------ Dataset content
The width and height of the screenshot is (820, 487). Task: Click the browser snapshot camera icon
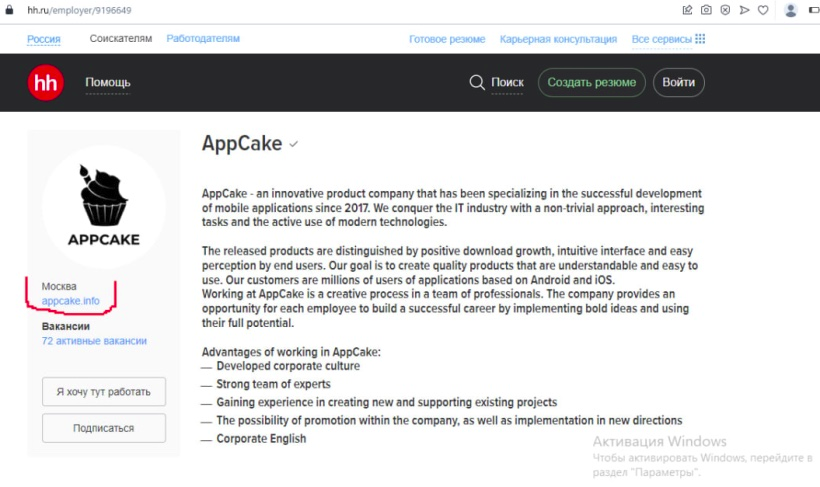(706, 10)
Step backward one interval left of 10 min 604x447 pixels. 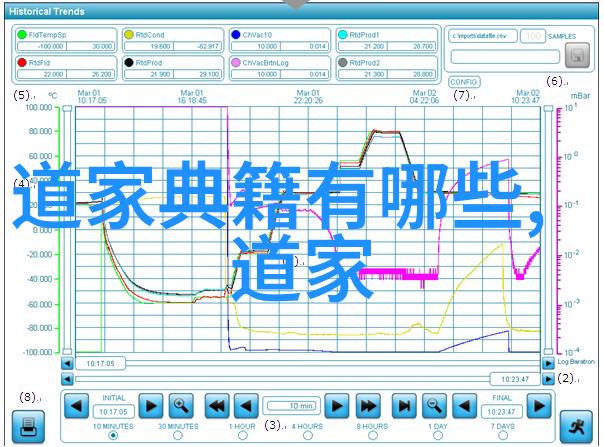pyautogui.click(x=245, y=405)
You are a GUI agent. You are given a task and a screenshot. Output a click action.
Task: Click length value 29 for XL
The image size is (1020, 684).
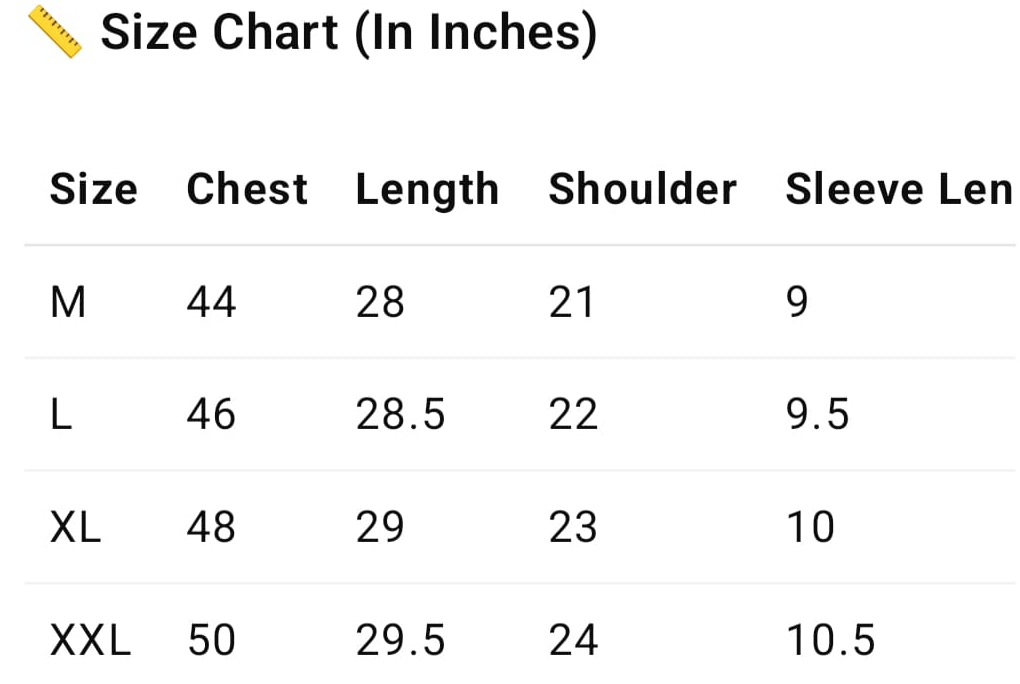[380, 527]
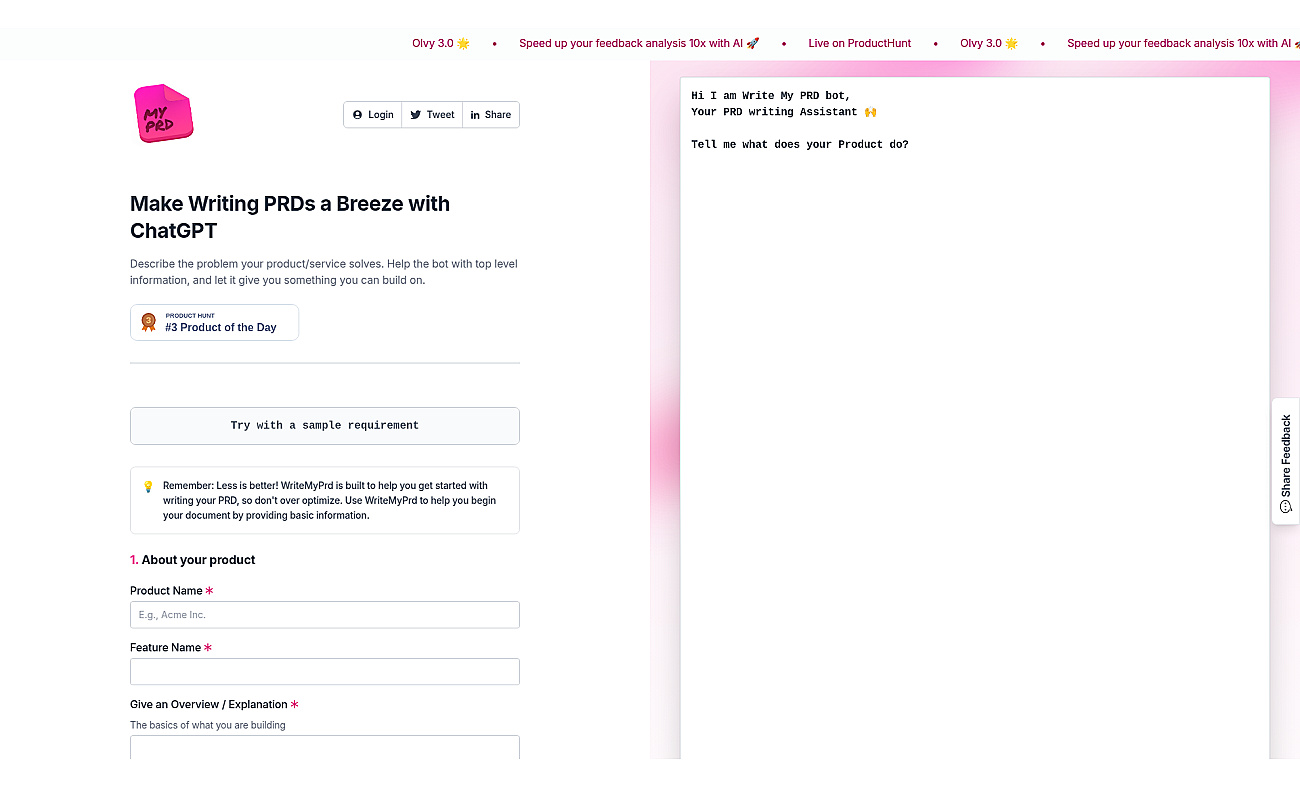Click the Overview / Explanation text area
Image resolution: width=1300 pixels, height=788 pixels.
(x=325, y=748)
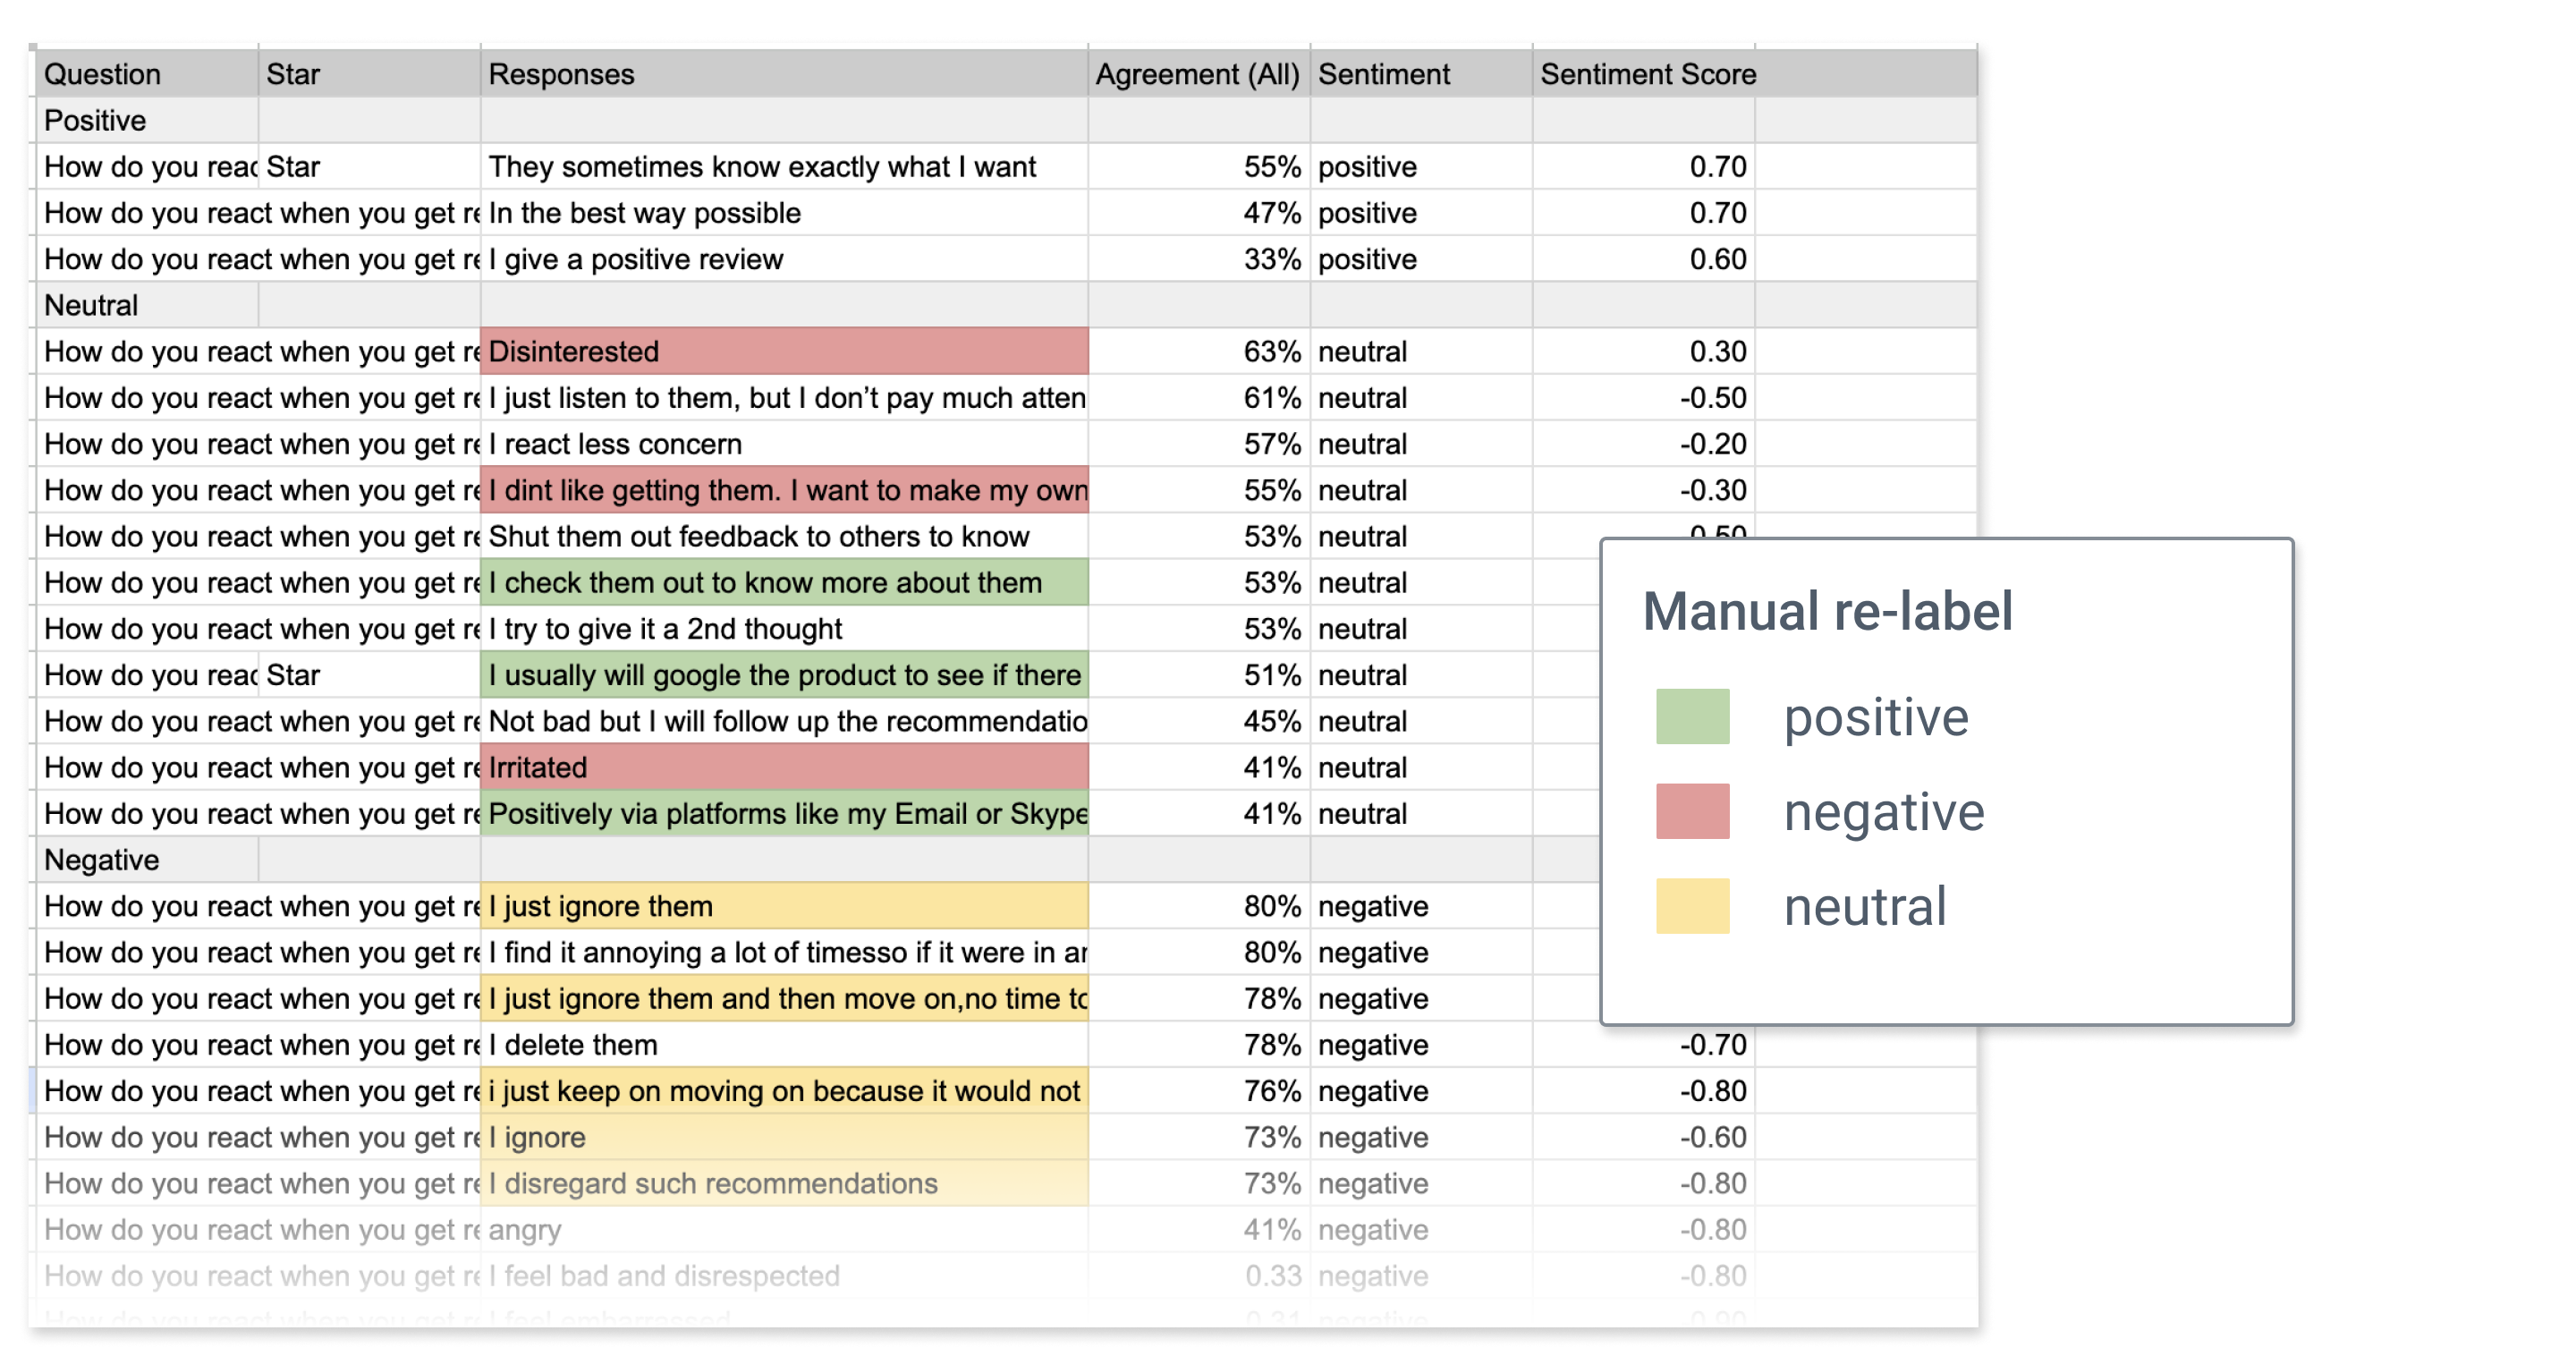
------------
**Task objective:**
Please print exactly the lines from the line containing "You are a GUI" through the end of the records above, both included, leaving out every picture.

**Exercise response:**
You are a GUI agent. You are given a task and a screenshot. Output a click action.
Task: Click length value 29 for XL
The image size is (1020, 684).
[380, 527]
Click the Overview / Explanation text area
Image resolution: width=1300 pixels, height=788 pixels.
(x=325, y=748)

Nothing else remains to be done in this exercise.